BEGIN

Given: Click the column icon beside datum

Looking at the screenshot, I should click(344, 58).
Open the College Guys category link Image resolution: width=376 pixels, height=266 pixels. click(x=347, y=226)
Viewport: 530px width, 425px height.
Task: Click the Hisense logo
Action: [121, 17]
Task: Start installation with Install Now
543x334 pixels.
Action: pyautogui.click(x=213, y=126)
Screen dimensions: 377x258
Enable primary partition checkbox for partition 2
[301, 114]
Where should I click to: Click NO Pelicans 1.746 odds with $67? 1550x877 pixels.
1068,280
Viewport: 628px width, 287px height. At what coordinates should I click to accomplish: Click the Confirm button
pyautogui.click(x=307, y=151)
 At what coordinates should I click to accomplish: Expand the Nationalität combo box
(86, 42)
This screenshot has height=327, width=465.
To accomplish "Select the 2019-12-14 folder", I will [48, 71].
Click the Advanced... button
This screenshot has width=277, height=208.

END

> Task
An exact repeat of all the records is required.

> Finished task
Given: Click the column icon beside datum

Looking at the screenshot, I should click(344, 58).
Open the College Guys category link Image resolution: width=376 pixels, height=266 pixels. click(x=347, y=226)
Viewport: 530px width, 425px height.
Task: Click the Hisense logo
Action: [121, 17]
Task: Start installation with Install Now
543x334 pixels.
Action: pyautogui.click(x=213, y=126)
Screen dimensions: 377x258
Enable primary partition checkbox for partition 2
[301, 114]
Where should I click to: Click NO Pelicans 1.746 odds with $67? 1550x877 pixels.
1068,280
Viewport: 628px width, 287px height. At what coordinates should I click to accomplish: Click the Confirm button
pyautogui.click(x=307, y=151)
 At what coordinates should I click to accomplish: Expand the Nationalität combo box
(86, 42)
This screenshot has height=327, width=465.
To accomplish "Select the 2019-12-14 folder", I will [48, 71].
Click the Advanced... button
This screenshot has width=277, height=208.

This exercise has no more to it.